(Pixel coordinate grounding data)
=== Section Start ===

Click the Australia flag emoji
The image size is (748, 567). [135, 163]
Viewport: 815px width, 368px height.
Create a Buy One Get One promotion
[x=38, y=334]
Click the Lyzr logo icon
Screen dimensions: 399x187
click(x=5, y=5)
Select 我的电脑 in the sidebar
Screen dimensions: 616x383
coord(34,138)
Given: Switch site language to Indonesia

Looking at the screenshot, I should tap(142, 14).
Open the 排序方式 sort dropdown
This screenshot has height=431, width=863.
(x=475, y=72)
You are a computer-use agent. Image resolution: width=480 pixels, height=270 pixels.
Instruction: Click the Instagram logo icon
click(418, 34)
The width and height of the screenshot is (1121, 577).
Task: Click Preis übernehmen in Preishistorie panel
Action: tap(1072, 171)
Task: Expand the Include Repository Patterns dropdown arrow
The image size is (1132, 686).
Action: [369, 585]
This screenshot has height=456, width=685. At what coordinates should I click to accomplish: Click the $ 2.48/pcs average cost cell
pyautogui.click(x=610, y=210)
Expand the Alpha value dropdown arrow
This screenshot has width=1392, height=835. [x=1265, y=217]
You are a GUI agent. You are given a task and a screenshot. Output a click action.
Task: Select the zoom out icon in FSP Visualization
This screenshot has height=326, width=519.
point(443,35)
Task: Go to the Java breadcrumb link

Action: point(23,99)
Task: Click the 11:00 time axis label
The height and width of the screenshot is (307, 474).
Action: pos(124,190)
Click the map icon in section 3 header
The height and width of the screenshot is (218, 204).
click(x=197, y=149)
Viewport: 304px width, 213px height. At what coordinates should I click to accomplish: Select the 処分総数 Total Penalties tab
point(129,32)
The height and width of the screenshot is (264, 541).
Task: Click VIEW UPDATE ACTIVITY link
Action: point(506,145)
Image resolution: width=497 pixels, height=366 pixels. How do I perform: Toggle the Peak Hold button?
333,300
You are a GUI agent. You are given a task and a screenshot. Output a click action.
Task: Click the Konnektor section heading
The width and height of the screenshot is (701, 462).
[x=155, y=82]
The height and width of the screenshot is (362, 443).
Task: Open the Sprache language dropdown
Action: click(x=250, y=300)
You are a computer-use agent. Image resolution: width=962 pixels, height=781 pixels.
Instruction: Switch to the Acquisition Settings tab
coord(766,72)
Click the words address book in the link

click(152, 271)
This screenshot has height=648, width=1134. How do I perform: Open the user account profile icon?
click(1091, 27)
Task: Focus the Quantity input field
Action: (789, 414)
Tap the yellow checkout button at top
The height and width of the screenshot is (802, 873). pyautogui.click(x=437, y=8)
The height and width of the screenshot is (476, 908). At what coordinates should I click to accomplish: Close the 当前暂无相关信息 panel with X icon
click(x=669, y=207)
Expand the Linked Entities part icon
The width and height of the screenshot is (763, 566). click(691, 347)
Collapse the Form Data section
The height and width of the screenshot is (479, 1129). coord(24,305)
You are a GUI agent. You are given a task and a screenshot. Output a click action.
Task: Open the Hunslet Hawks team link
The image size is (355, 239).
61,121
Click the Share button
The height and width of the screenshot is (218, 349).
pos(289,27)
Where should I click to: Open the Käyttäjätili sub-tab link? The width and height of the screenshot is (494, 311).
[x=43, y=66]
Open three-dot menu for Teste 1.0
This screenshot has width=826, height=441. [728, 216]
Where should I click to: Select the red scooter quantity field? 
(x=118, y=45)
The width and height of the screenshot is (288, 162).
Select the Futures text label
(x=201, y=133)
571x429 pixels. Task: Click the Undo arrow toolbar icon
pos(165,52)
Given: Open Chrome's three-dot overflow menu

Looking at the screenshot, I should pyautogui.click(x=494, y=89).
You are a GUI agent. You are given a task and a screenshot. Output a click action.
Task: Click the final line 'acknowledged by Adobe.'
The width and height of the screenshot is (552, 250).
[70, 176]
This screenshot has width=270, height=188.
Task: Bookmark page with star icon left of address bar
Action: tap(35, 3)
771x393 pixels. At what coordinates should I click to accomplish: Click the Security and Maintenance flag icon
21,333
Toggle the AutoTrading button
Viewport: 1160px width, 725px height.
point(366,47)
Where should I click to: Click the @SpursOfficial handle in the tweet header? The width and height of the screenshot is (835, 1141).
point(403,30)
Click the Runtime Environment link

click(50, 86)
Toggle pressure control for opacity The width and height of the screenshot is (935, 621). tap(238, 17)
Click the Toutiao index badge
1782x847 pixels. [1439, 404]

=== Section End ===

#### Exercise aim:
When you transcribe the records above, keep every line exactly the same.

#### Written response:
Click the Australia flag emoji
The image size is (748, 567). [135, 163]
Viewport: 815px width, 368px height.
Create a Buy One Get One promotion
[x=38, y=334]
Click the Lyzr logo icon
Screen dimensions: 399x187
click(x=5, y=5)
Select 我的电脑 in the sidebar
Screen dimensions: 616x383
coord(34,138)
Given: Switch site language to Indonesia

Looking at the screenshot, I should tap(142, 14).
Open the 排序方式 sort dropdown
This screenshot has height=431, width=863.
(x=475, y=72)
You are a computer-use agent. Image resolution: width=480 pixels, height=270 pixels.
Instruction: Click the Instagram logo icon
click(418, 34)
The width and height of the screenshot is (1121, 577).
Task: Click Preis übernehmen in Preishistorie panel
Action: tap(1072, 171)
Task: Expand the Include Repository Patterns dropdown arrow
The image size is (1132, 686).
Action: [369, 585]
This screenshot has height=456, width=685. At what coordinates should I click to accomplish: Click the $ 2.48/pcs average cost cell
pyautogui.click(x=610, y=210)
Expand the Alpha value dropdown arrow
This screenshot has width=1392, height=835. [x=1265, y=217]
You are a GUI agent. You are given a task and a screenshot. Output a click action.
Task: Select the zoom out icon in FSP Visualization
This screenshot has height=326, width=519.
point(443,35)
Task: Go to the Java breadcrumb link

Action: point(23,99)
Task: Click the 11:00 time axis label
The height and width of the screenshot is (307, 474).
Action: pos(124,190)
Click the map icon in section 3 header
The height and width of the screenshot is (218, 204).
click(x=197, y=149)
Viewport: 304px width, 213px height. At what coordinates should I click to accomplish: Select the 処分総数 Total Penalties tab
point(129,32)
The height and width of the screenshot is (264, 541).
Task: Click VIEW UPDATE ACTIVITY link
Action: point(506,145)
Image resolution: width=497 pixels, height=366 pixels. How do I perform: Toggle the Peak Hold button?
333,300
You are a GUI agent. You are given a task and a screenshot. Output a click action.
Task: Click the Konnektor section heading
The width and height of the screenshot is (701, 462).
[x=155, y=82]
The height and width of the screenshot is (362, 443).
Task: Open the Sprache language dropdown
Action: click(x=250, y=300)
You are a computer-use agent. Image resolution: width=962 pixels, height=781 pixels.
Instruction: Switch to the Acquisition Settings tab
coord(766,72)
Click the words address book in the link

click(152, 271)
This screenshot has height=648, width=1134. How do I perform: Open the user account profile icon?
click(1091, 27)
Task: Focus the Quantity input field
Action: (789, 414)
Tap the yellow checkout button at top
The height and width of the screenshot is (802, 873). pyautogui.click(x=437, y=8)
The height and width of the screenshot is (476, 908). At what coordinates should I click to accomplish: Close the 当前暂无相关信息 panel with X icon
click(x=669, y=207)
Expand the Linked Entities part icon
The width and height of the screenshot is (763, 566). click(691, 347)
Collapse the Form Data section
The height and width of the screenshot is (479, 1129). coord(24,305)
You are a GUI agent. You are given a task and a screenshot. Output a click action.
Task: Open the Hunslet Hawks team link
The image size is (355, 239).
61,121
Click the Share button
The height and width of the screenshot is (218, 349).
pos(289,27)
Where should I click to: Open the Käyttäjätili sub-tab link? The width and height of the screenshot is (494, 311).
[x=43, y=66]
Open three-dot menu for Teste 1.0
This screenshot has width=826, height=441. [728, 216]
Where should I click to: Select the red scooter quantity field? 
(x=118, y=45)
The width and height of the screenshot is (288, 162).
Select the Futures text label
(x=201, y=133)
571x429 pixels. Task: Click the Undo arrow toolbar icon
pos(165,52)
Given: Open Chrome's three-dot overflow menu

Looking at the screenshot, I should pyautogui.click(x=494, y=89).
You are a GUI agent. You are given a task and a screenshot. Output a click action.
Task: Click the final line 'acknowledged by Adobe.'
The width and height of the screenshot is (552, 250).
[70, 176]
This screenshot has width=270, height=188.
Task: Bookmark page with star icon left of address bar
Action: tap(35, 3)
771x393 pixels. At what coordinates should I click to accomplish: Click the Security and Maintenance flag icon
21,333
Toggle the AutoTrading button
Viewport: 1160px width, 725px height.
point(366,47)
Where should I click to: Click the @SpursOfficial handle in the tweet header? The width and height of the screenshot is (835, 1141).
point(403,30)
Click the Runtime Environment link

click(50, 86)
Toggle pressure control for opacity The width and height of the screenshot is (935, 621). tap(238, 17)
Click the Toutiao index badge
1782x847 pixels. [1439, 404]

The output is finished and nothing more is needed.